TESTO CITATO:
================================

È
un blog di poesia e non parla mai di poesia... Ma secondo voi, con tutto quello
che succede al mondo (ve ne accorgete, o voi siete artisti?) c’è da perdere
tempo con la poesia? Io con la poesia mi diverto, mi anticipo fette di paradiso
abbinandola al buon cibo, al vino e alla musica. Ci faccio all’amore per
scordare tutto, ma se devo scrivere qualcosa che mi urge non parlo di poesia.
Perchè la poesia non è diversa da qualunque altra cosa al mondo: è il superfluo
che dà senso a una vita che altrimenti non ne avrebbe.
Allora
parliamo di cultura, anzi parlo di cultura tanto a chi interessa quello che ho
da dire?
Quando
ero piccolo passavo i pomeriggi a leggere l’enciclopedia. Quando lo dicevo agli
amici mi ridevano in faccia. E avevano ragione. Perdevo tempo cercando di
sapere qualche cosa di tutto invece di leggere quelle cose che, una volta
lette, ti fanno entrare di diritto nel mondo di coloro che sono colti.
Alt!
Istruito, colto, erudito... In quegli anni di storming ormonale cominciavo a
chiedermi che differenza ci fosse fra una persona istruita, una colta e una
erudita.
Una
persona istruita è uno che sa leggere, scrivere, far di conto e capire il testo
di una norma o di una regola, anche se qui spesso ci vuole una dose di innata
veggenza. Insomma, un uomo istruito, anche una donna è ovvio anche se
quest’ultima ha forse solo una chance in più di riuscire a sposarsi bene, è chi
riesce a vivere capendo quello che è necessario per la vita sociale e per non
far la figura dell’ignorante. E non è poco badate.
Oggi
c’è chi dichiara di non avere alcun interesse a sapere se il Senato della
Repubblica è di elezione popolare o di nomina, oppure c’è chi confonde i Capi
di Stato con i Capi di Governo. Che in Italia, almeno secondo la Costituzione
che conosco, si chiama Presidente del Consiglio dei Ministri a indicare il suo
ruolo di primus inter pares. D’altra parte l’ultimo Presidente della Repubblica
ha costituito dei “ precedenti ” anche se non mi risulta che nella Repubblica
Italiana gli atti del Presidente della Repubblica costituiscano una
giurisprudenza. Siamo una Repubblica Parlamentare, almeno se non mi sono perso
una puntata...

================================

(Elementi da una fonte di dati)
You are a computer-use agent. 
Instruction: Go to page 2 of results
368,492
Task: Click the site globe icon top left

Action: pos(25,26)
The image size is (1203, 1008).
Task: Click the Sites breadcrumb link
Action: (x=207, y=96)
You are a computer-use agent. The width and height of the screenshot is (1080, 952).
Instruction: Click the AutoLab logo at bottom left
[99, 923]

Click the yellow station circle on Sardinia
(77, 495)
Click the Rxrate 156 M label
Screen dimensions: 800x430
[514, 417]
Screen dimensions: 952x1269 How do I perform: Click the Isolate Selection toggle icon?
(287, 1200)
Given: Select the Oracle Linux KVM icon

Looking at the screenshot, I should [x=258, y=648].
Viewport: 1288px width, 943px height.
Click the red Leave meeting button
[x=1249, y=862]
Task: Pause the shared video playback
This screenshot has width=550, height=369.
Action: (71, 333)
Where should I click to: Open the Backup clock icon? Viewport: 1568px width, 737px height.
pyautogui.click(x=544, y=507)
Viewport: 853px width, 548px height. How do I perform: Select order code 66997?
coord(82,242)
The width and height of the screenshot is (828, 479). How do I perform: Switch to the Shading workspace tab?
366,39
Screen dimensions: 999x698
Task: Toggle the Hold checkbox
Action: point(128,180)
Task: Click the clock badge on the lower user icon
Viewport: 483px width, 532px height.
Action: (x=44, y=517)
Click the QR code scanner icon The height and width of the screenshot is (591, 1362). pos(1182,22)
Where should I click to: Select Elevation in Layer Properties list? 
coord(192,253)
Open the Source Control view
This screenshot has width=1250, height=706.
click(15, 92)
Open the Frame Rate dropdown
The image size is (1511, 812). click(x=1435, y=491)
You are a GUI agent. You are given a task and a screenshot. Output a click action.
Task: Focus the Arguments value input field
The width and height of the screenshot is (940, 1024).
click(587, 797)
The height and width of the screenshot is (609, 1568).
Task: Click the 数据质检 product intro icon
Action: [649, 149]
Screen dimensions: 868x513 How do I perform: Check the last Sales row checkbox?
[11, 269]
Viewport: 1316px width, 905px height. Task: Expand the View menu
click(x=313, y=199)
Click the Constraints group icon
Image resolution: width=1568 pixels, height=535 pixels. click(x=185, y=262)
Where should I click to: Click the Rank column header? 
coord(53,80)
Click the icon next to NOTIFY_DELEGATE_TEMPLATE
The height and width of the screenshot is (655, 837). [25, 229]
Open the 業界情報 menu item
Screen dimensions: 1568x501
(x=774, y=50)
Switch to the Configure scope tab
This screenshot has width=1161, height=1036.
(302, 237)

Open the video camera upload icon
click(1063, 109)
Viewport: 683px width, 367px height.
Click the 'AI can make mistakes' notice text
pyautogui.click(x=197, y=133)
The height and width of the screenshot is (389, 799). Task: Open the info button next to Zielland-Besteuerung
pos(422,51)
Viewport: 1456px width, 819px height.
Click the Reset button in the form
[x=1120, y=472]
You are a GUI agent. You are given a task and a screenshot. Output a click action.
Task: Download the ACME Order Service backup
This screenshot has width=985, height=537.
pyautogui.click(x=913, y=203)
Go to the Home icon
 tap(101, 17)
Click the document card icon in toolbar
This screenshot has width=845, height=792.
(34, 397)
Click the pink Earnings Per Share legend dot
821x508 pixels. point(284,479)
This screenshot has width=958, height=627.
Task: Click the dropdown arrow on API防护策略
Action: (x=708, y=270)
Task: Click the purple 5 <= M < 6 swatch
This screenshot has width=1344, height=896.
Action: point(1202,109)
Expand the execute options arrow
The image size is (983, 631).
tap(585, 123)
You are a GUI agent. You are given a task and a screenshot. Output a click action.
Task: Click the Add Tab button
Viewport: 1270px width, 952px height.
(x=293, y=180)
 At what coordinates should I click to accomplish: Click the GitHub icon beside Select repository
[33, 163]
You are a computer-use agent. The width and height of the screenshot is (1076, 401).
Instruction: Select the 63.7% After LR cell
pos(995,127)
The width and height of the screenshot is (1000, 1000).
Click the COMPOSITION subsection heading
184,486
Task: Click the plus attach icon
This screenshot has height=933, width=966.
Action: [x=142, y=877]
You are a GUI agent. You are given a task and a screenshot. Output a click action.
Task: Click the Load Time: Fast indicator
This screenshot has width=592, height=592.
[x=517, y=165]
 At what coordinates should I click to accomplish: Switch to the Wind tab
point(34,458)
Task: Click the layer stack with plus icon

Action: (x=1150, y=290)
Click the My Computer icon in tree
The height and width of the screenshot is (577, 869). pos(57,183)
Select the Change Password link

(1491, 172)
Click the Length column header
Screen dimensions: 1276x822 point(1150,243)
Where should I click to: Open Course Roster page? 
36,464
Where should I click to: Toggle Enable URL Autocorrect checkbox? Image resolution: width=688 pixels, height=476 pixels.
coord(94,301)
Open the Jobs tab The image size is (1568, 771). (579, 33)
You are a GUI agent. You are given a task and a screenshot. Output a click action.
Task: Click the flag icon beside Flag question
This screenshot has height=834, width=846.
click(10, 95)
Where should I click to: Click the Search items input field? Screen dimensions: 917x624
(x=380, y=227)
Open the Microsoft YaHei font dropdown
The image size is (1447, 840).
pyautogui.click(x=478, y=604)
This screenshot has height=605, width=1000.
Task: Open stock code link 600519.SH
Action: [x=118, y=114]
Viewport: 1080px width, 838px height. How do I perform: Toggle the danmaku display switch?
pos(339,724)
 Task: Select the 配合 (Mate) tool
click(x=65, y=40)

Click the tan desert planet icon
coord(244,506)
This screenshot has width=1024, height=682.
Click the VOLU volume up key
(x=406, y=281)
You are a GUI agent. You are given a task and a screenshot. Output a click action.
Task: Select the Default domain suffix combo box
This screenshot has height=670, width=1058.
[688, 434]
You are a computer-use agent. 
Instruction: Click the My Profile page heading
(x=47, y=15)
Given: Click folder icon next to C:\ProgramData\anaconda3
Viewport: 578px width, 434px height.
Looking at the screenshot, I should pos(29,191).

================================

COMPLETA QUANTO SEGUE:
1. Riscrivi il brano del testo citato da "Istruito, colto, erudito..." fino a "è poco badate.", cambiando "veggenza" in "intuizione".
2. Elenca tutte le capacità che, secondo il testo citato, ha una persona istruita.
3. Riassumi in forma più breve il paragrafo del testo citato che comincia con "Quando ero piccolo".

SOLUZIONI DEGLI ESERCIZI:
1.
Istruito, colto, erudito... In quegli anni di storming ormonale cominciavo a
chiedermi che differenza ci fosse fra una persona istruita, una colta e una
erudita.
Una
persona istruita è uno che sa leggere, scrivere, far di conto e capire il testo
di una norma o di una regola, anche se qui spesso ci vuole una dose di innata
intuizione. Insomma, un uomo istruito, anche una donna è ovvio anche se
quest’ultima ha forse solo una chance in più di riuscire a sposarsi bene, è chi
riesce a vivere capendo quello che è necessario per la vita sociale e per non
far la figura dell’ignorante. E non è poco badate.

2.
- saper leggere
- scrivere
- far di conto
- capire il testo di una norma o di una regola

3. Da piccolo passavo i pomeriggi a leggere l'enciclopedia, e gli amici, con ragione, mi ridevano in faccia. Cercavo di sapere qualcosa di tutto invece di leggere le opere che fanno entrare di diritto nel mondo delle persone colte.